How MLOps Helps CIOs Reduce Operations Risk
The enterprise promise of Artificial Intelligence and Machine Learning (AI/ML) is to bring scale with analysis of terabytes of data and deliver insights that empower strategic planning for future growth and investments. All positively impact business top-line revenue and bottom-line costs. A key aspect to their realization is the operational risk management of AI/ML workflow that starts with data and ends with a model in production. Machine Learning Operations (MLOps) platforms are designed to streamline such workflows and reduce the risk of derailment of production deployment. They bring a strong value proposition for CIO organizations towards establishing a “process” in successful AI/ML operations.
We know that AI/ML and software development workflows have much in common. Therefore, many existing process workflows can be reused in CIO organizations.
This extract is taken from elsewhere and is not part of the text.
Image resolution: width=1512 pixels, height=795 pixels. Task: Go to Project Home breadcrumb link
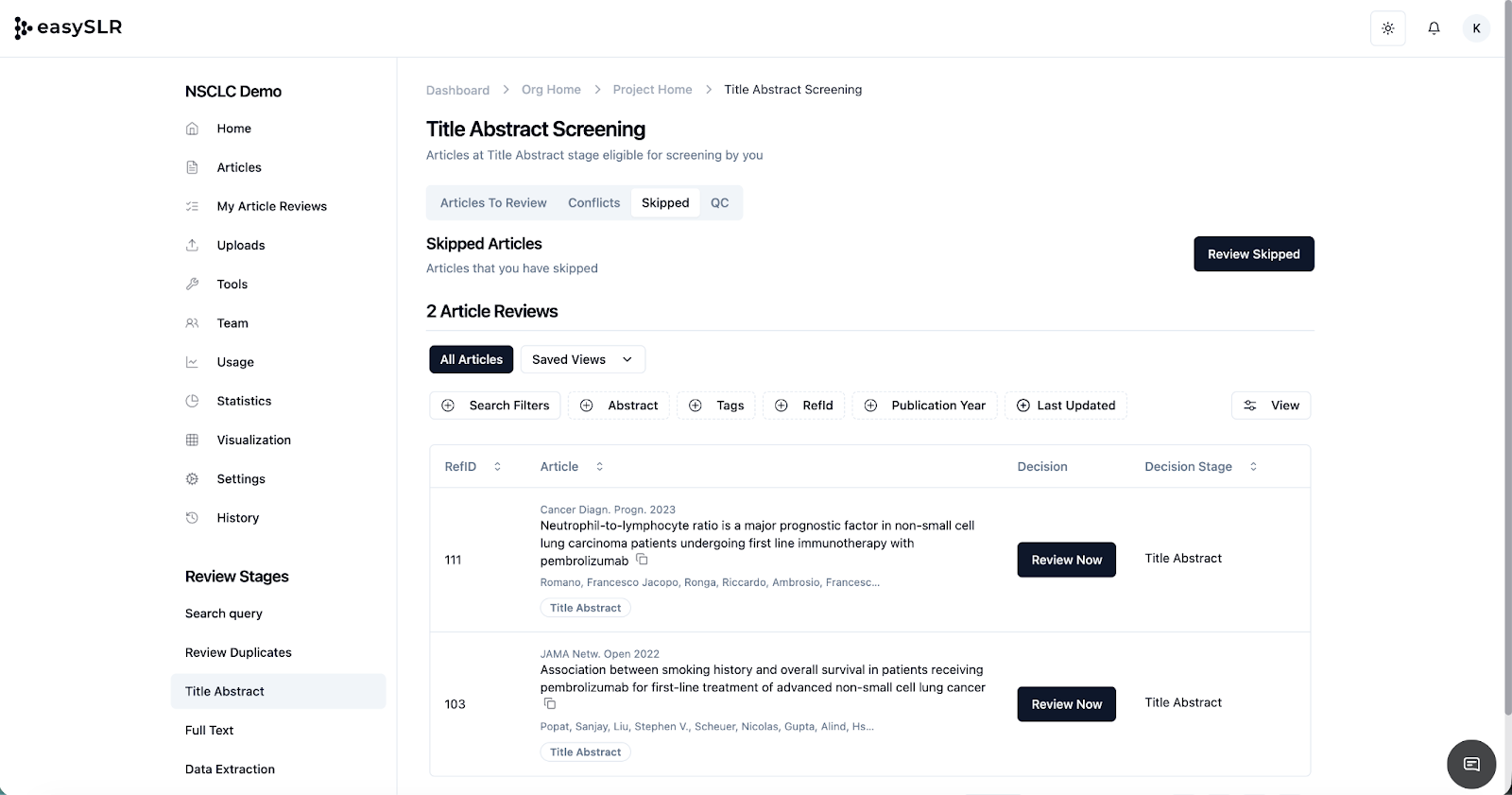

But we also know that there are some key differences including the importance of data in AI/ML models. These differences may become high risk and operationally challenging, as discussed below.
AI/ML modeling is stochastic where the outcomes are characterized by probabilities, unlike software development where the behavior is deterministic. The probabilistic outcomes are defined by factors such as data and the algorithm code. This is because while the algorithm defines the type of model and associated parameters, the data defines the parameter values that affect the model behavior and outcome . Thus, it is important for AI/ML model developers to run multiple experiments to understand which dials to turn to reach an outcome with a reasonable probability. These dials that influence the AI/ML models are characterized by versions of data, algorithm and the set of hyperparameters (that define an algorithm structure), as shown in Fig 1. The bigger the business impact, the more the data and parameters fine tuning, and higher the number of experiments.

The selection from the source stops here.